--- Task prompt ---
Work out how many lines of the listing hold the string "mention", then answer with that number and nothing else.

--- Information ---
━━━━━━━━━━━━━━━━━━━━

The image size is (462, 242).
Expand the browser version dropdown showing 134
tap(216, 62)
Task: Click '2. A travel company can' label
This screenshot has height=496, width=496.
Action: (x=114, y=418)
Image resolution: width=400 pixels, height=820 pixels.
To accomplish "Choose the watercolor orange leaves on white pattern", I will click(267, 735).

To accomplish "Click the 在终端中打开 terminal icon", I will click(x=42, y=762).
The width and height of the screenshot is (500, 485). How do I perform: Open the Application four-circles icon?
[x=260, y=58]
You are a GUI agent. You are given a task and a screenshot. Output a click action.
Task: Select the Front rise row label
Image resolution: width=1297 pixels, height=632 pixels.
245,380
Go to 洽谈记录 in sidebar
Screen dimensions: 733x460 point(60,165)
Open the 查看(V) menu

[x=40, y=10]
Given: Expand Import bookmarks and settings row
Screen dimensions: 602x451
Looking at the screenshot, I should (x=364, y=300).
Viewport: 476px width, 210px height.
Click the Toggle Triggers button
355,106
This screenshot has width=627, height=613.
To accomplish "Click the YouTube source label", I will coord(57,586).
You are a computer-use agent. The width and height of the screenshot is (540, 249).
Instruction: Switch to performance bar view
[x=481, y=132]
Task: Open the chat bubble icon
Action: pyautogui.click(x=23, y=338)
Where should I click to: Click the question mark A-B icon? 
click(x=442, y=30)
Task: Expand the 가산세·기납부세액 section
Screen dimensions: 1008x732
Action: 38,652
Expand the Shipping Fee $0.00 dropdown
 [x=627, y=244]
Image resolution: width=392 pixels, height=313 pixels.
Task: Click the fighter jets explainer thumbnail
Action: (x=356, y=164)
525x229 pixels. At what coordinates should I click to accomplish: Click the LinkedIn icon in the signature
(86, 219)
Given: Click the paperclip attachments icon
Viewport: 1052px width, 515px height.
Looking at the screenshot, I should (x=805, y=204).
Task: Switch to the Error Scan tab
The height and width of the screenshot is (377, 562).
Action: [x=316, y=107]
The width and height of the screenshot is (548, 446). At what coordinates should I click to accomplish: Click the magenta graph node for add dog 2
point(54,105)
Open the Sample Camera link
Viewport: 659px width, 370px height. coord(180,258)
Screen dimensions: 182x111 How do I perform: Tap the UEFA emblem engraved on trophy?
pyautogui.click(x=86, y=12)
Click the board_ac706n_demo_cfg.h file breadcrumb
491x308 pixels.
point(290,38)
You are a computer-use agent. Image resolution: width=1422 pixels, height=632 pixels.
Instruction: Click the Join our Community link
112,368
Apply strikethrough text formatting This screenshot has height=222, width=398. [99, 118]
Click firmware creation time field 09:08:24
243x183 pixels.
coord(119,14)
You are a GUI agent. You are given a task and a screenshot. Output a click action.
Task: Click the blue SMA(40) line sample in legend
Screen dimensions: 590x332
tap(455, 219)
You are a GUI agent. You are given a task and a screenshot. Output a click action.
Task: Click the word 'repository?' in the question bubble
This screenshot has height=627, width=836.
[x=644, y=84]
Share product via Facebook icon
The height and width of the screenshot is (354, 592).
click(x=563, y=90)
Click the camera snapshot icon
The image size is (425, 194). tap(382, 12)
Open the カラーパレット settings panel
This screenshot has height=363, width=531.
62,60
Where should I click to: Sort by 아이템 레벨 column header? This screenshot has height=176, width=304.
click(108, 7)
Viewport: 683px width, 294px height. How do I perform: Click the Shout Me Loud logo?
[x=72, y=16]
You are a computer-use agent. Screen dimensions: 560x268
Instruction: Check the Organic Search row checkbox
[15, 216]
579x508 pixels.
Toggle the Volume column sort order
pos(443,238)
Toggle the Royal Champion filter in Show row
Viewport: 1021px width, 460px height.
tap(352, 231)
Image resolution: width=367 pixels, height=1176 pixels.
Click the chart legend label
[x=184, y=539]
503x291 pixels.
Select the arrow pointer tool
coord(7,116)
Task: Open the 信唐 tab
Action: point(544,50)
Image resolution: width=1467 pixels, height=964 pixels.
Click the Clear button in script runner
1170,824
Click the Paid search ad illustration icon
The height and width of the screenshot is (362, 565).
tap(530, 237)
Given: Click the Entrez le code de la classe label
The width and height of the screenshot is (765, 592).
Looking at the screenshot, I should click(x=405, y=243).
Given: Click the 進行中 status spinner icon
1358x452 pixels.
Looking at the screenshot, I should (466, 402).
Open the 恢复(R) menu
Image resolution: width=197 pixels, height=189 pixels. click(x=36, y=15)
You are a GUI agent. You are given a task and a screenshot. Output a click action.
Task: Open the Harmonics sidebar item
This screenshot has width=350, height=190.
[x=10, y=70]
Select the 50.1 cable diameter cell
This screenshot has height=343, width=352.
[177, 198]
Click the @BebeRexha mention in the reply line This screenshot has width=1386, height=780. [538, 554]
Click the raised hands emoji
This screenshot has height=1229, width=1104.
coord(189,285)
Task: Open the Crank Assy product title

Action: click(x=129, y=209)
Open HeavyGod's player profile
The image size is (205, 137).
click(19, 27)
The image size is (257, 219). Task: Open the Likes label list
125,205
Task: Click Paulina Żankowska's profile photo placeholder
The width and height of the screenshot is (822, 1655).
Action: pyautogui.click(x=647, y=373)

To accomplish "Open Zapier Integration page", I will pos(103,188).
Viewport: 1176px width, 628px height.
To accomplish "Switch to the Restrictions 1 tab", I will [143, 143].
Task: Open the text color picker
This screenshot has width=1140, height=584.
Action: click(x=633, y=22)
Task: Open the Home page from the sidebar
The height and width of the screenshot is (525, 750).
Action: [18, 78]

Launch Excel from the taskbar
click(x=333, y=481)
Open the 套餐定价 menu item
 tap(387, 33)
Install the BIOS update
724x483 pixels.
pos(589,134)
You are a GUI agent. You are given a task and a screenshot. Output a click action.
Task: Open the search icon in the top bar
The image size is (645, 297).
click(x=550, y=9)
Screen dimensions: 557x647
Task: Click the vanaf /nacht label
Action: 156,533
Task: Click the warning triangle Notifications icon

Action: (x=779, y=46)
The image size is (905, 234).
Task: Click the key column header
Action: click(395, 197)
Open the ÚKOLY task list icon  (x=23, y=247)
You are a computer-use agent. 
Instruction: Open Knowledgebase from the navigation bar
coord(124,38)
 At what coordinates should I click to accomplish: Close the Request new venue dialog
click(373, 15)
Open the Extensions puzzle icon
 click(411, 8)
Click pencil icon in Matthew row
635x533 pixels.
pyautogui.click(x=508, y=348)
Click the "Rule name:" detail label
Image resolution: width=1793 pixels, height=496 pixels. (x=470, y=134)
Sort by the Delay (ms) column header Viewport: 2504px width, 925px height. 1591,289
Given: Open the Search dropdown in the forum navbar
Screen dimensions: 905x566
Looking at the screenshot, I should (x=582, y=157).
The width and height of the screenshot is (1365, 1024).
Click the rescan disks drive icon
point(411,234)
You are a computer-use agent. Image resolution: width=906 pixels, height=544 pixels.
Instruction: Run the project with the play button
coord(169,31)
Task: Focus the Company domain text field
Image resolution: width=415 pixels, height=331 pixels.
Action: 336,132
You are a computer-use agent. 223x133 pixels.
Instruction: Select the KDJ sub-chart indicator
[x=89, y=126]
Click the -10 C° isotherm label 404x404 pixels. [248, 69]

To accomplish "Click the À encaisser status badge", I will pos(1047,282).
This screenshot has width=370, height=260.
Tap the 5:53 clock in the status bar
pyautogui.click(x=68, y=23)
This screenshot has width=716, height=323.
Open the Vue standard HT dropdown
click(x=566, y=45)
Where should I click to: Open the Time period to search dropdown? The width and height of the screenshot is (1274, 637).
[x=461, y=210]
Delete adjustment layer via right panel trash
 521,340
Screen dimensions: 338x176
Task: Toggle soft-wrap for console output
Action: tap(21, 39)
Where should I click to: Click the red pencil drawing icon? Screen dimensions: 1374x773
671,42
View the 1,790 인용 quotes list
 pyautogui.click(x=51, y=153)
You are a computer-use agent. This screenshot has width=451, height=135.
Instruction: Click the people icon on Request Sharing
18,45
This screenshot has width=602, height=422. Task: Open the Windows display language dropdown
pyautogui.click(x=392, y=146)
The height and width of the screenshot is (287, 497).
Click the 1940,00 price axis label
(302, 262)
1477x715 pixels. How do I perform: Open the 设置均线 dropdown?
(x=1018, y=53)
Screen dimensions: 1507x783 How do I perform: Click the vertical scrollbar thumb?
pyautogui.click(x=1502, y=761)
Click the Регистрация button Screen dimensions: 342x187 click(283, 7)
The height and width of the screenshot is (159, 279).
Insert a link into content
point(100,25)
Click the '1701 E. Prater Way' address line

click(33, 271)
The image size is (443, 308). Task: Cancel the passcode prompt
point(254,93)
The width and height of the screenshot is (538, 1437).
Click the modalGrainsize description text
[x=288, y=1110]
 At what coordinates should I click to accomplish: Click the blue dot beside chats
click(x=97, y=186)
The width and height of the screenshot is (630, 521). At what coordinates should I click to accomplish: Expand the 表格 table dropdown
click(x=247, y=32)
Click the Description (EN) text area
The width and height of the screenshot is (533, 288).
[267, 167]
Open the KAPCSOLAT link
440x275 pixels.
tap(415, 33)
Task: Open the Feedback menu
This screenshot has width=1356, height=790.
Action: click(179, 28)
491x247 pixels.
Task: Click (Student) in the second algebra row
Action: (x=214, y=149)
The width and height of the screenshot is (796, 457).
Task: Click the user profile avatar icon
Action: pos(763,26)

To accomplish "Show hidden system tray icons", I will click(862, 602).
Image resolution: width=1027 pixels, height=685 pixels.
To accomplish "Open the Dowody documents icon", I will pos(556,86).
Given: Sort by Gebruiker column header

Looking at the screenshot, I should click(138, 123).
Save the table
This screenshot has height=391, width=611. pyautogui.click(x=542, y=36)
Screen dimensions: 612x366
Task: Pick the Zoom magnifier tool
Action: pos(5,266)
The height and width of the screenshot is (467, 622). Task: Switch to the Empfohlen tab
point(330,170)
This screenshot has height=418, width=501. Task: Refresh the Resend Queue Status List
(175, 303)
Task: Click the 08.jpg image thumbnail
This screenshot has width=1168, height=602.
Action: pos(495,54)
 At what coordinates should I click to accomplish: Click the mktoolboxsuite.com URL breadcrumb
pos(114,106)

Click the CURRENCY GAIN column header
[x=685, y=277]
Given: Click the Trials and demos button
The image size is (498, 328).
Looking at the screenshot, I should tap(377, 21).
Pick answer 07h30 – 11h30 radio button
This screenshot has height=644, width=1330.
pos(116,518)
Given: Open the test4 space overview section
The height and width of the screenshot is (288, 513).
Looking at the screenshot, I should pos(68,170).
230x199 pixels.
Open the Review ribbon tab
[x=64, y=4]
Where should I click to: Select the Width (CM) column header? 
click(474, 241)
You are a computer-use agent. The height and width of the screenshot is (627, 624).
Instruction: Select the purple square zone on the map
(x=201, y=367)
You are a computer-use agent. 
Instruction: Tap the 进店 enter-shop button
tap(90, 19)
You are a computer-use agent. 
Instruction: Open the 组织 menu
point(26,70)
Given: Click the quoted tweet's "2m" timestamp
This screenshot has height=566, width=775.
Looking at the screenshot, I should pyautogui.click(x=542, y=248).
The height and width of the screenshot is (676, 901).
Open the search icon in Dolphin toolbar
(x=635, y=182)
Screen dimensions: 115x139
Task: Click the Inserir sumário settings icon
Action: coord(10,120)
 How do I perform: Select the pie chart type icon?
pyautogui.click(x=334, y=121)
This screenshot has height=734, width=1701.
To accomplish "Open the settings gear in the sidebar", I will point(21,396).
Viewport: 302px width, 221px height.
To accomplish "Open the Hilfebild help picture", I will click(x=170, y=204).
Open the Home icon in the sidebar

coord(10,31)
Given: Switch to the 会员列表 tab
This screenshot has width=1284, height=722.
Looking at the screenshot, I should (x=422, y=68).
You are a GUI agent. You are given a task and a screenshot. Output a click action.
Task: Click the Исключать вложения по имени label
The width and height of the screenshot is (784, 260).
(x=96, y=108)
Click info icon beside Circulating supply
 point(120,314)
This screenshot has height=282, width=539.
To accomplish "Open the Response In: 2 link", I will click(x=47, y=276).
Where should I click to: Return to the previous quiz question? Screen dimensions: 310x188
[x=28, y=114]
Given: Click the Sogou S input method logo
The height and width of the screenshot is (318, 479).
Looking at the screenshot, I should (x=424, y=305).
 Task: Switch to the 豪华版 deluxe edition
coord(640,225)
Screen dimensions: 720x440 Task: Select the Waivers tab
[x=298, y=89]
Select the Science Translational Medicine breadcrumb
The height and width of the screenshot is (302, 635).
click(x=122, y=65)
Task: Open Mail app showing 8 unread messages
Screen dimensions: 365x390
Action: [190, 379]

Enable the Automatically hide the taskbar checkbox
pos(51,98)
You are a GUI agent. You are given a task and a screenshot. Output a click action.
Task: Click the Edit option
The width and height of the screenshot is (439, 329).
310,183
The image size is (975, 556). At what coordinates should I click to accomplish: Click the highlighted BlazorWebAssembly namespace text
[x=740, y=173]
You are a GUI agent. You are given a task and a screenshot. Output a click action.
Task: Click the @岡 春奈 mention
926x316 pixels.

━━━━━━━━━━━━━━━━━━━━

--- Completed task ---
2